Após expulsar famílias do Quilombo Sítio Conceição há mais de 40 anos, prefeitura volta a promover nova violação de direitos em meio à pandemia.

Muro cortou território quilombola para criação do Parque Natural da cidade (fotos: Roberto Chipp)

O quilombola Roberto Chipp vê com desânimo o muro que agora cerca a comunidade onde nasceu e cresceu na cidade Barcarena, a 15km de Belém (PA). Com o muro, as famílias do Quilombo Sítio Conceição não podem mais chegar até o Rio Murucupi, que corta a comunidade, nem podem ir mais na floresta em busca ervas medicinais ou de frutos.

O cercamento da área é mais uma das violações de direito promovidas pela Prefeitura Municipal de Barcarena, que disputa a área com os quilombolas há mais de 40 anos. Em janeiro deste ano, a gestão municipal começou a cercar a área para a instalação do Parque Natural da cidade. As obras – agora finalizadas - continuaram mesmo em meio à pandemia de coronavírus, o que trouxe ainda mais ameaças aos quilombolas.

Os limites do Parque, no entanto, não apenas cercaram a área de floresta preservada dentro do quilombo como também avançaram sobre os quintais das casas. “A gente não pode ter acesso ao nosso próprio território”, lamenta Roberto.

Obras continuaram mesmo em meio à pandemia, expondo em risco os trabalhadores da Prefeitura e quilombolas.

Apesar de ainda não ser titulado, o Quilombo Sítio Conceição está em processo de titulação desde 2016, quando foi certificado como comunidade quilombola pela Fundação Cultural Palmares. Está prevista a titulação de 40hec do território.

Com o muro, a Prefeitura restringe o acesso das famílias à cerca de 80% do seu próprio território. Ou seja: se o quilombo fosse dividido em cinco partes, a Prefeitura teria se apossado de 4 dessas partes.

Violação de direitos

O caso foi denunciado aos Ministérios Públicos Federal (MPF) e estadual (MP-PA) pela Coordenação das Associações das Comunidades Remanescentes de Quilombo do Pará (Malungu) e pela Terra de Direitos, no início de maio. A situação também foi levada ao Conselho Nacional de Direitos Humanos (CNDH), em julho, em razão da continuidade das obras mesmo após as denúncias.

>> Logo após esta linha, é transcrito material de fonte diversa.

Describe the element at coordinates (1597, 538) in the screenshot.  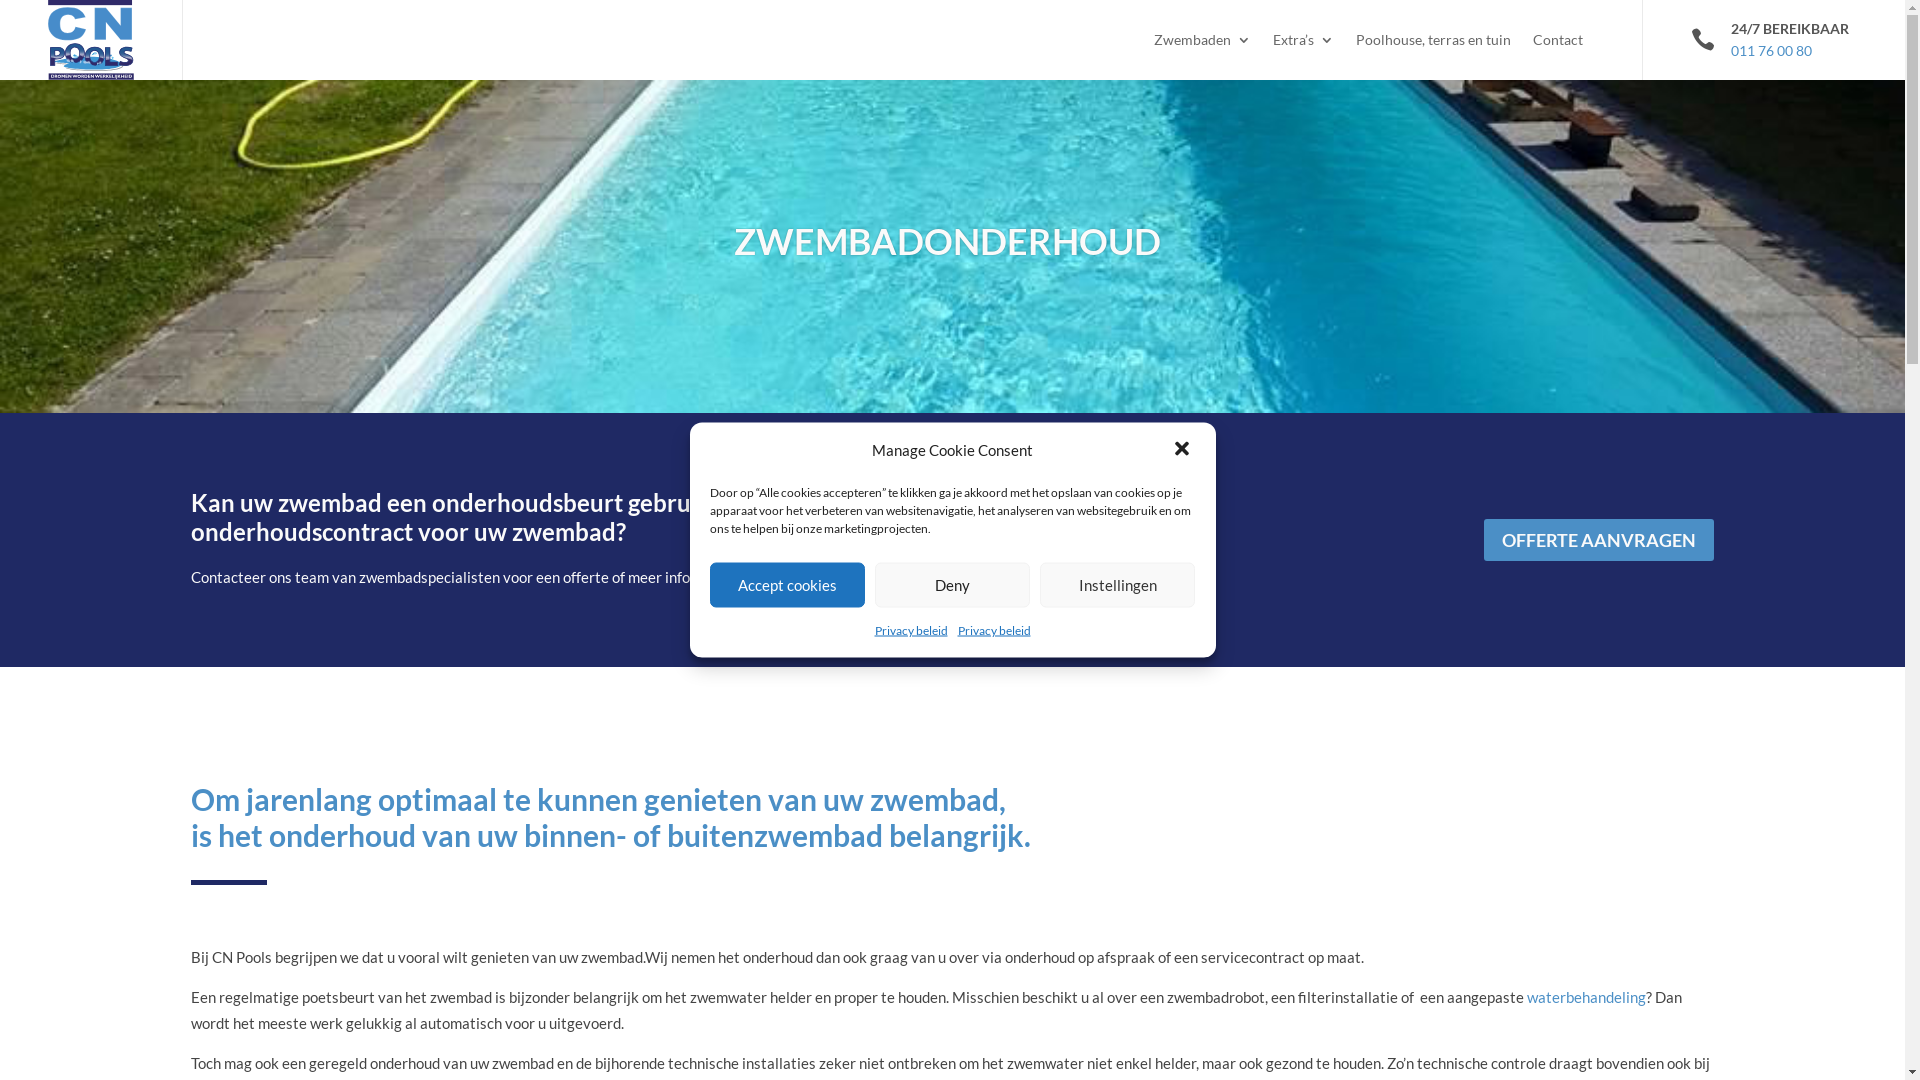
I see `'OFFERTE AANVRAGEN'` at that location.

Coordenador da Malungu, Aurélio Borges vê o cercamento da área do quilombo como uma ação de má-fé da Prefeitura e, ao mesmo tempo, como resultado da inércia do Estado em garantir direitos quilombolas, como a titulação da área. Agora, a expectativa é de que a denúncia ao MP avance em uma ação judicial, e não apenas em uma recomendação. “Se a Prefeitura não respeita nem a Constituição, vai respeitar uma recomendação do MPF?”, indaga.

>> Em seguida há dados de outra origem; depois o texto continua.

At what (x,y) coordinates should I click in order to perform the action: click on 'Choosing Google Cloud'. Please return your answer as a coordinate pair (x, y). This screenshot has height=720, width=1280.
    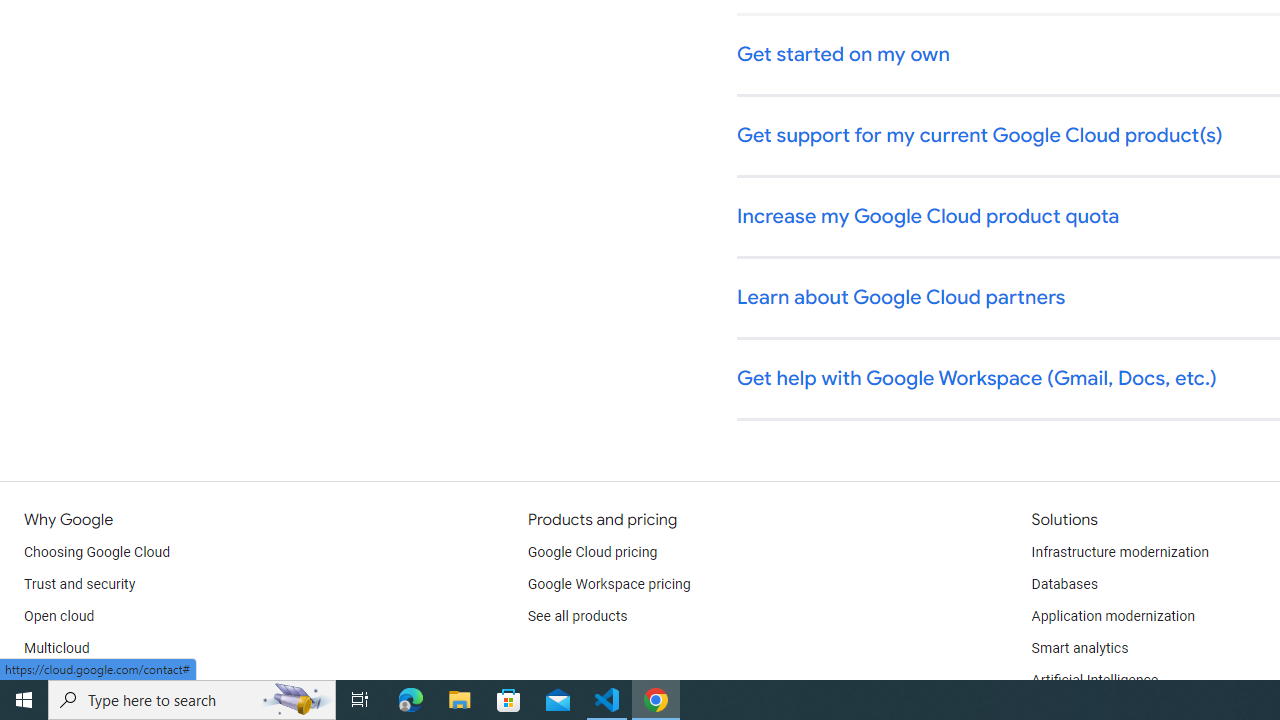
    Looking at the image, I should click on (96, 552).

A obrigação do Estado em reconhecer e titular terras quilombolas é trazida na Constituição Federal, através do artigo 68 do Ato das Disposições Constitucionais Transitórias (ADCT). Esse artigo foi regulamento no Decreto Federal 4887/2003, que aponta como se dá o processo de titulação dos territórios quilombolas, após reconhecimento da Fundação Cultural Palmares.

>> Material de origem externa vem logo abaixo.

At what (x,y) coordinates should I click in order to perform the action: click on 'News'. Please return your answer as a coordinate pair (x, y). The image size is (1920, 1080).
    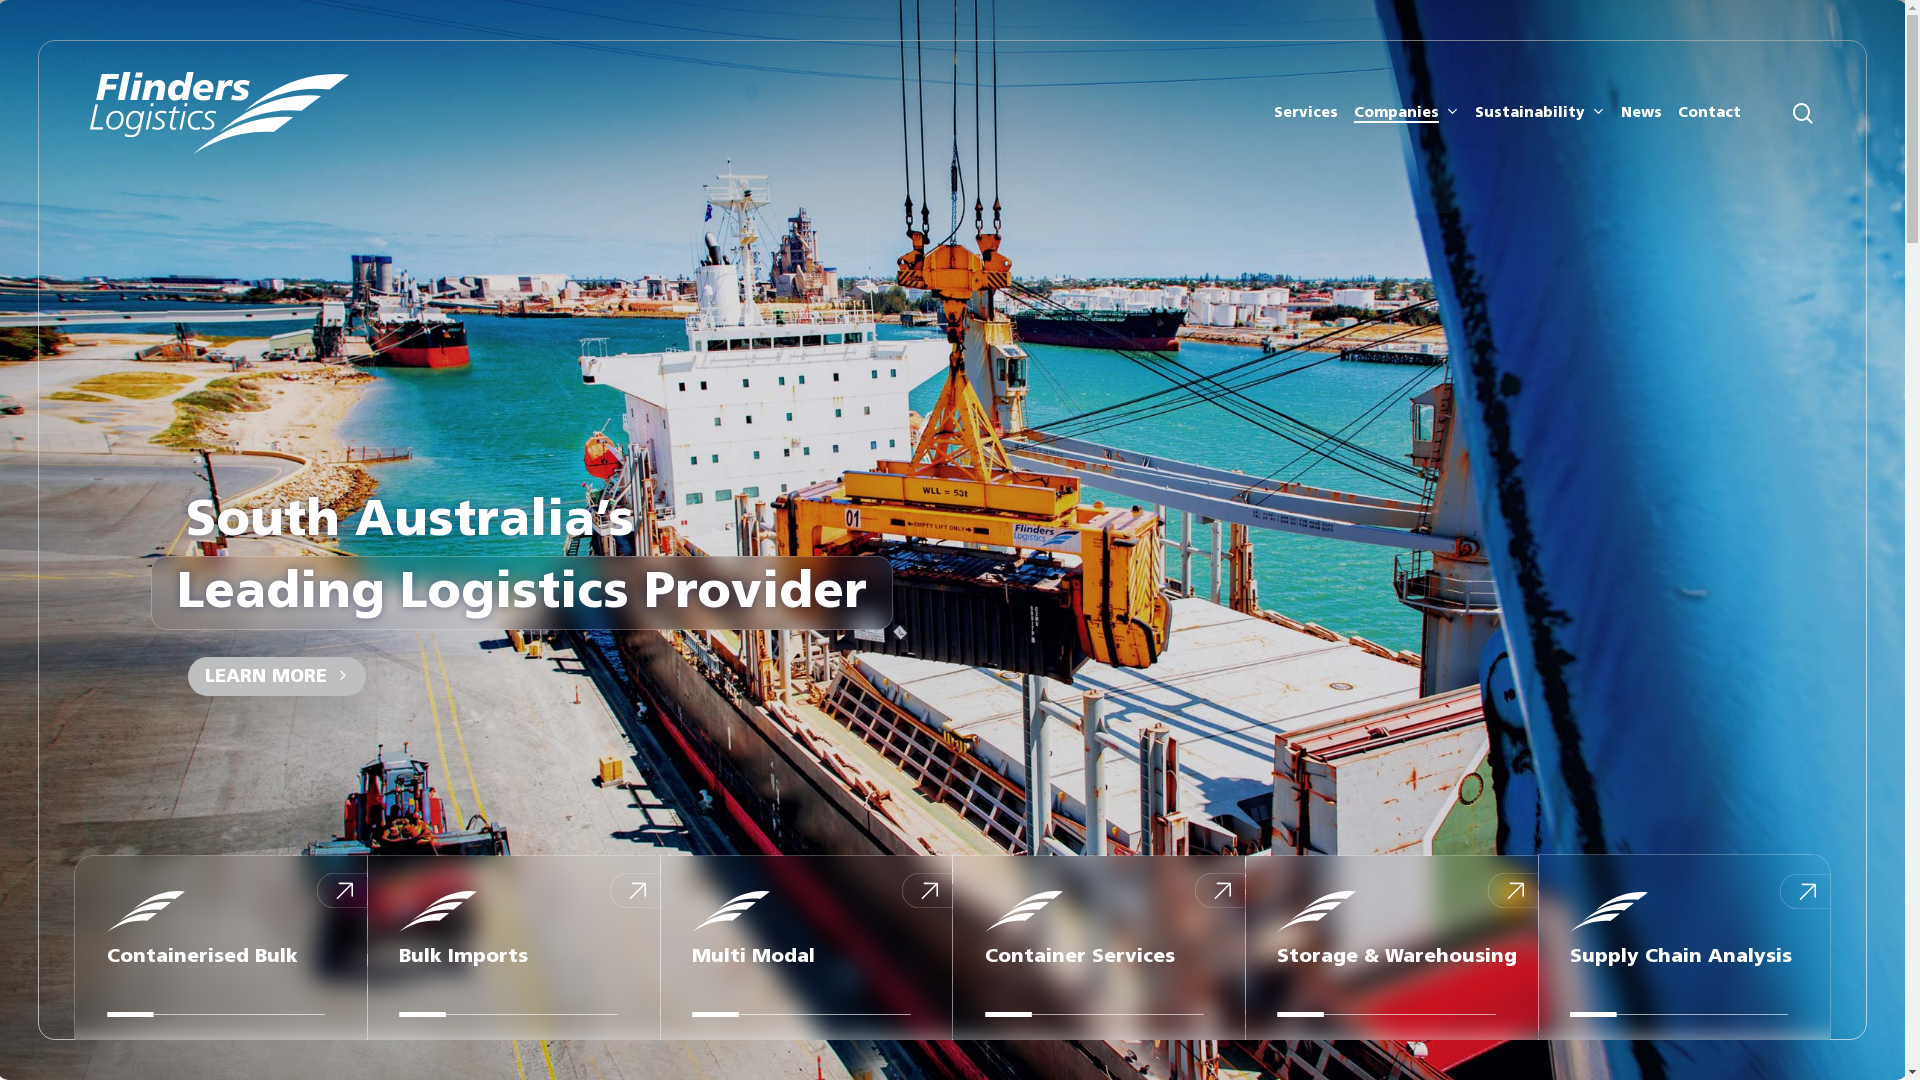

Questionada sobre a ação pelo blog ‘Ver-o-fato”, a Prefeitura de Barcarena informou em nota que “não invadiu nenhuma área quilombola”, pois o muro está sendo construído na área de preservação ambiental da cidade. “A ação foi como medida de proteção a área, devidamente autorizada pela justiça”, apontou a nota.

Advogada popular da Terra de Direitos que acompanha o caso, Vercilene Francisco Dias aponta que há irregularidades na ação da Prefeitura ao cercar e impedir acesso à uma área que conhecidamente passa por um processo de titulação. “Não há nenhuma lei que embase que municípios tem alguma autonomia sobre os territórios quilombolas, até porque a titulação dos territórios é de competência de órgão federal [Incra]”, explica. E aponta: “O município não pode fazer esse cercamento antes de haver uma decisão judicial reconhecendo que a terra é do município ou dos quilombolas”.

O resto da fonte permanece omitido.